Directive -
Quote each of the following records word for word, leaving every character unchanged.

Rows showing where targets appear:
[START]

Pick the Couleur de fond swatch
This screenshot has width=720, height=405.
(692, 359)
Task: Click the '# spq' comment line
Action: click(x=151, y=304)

[END]

Written solution -
Pick the Couleur de fond swatch
This screenshot has width=720, height=405.
(692, 359)
Task: Click the '# spq' comment line
Action: click(x=151, y=304)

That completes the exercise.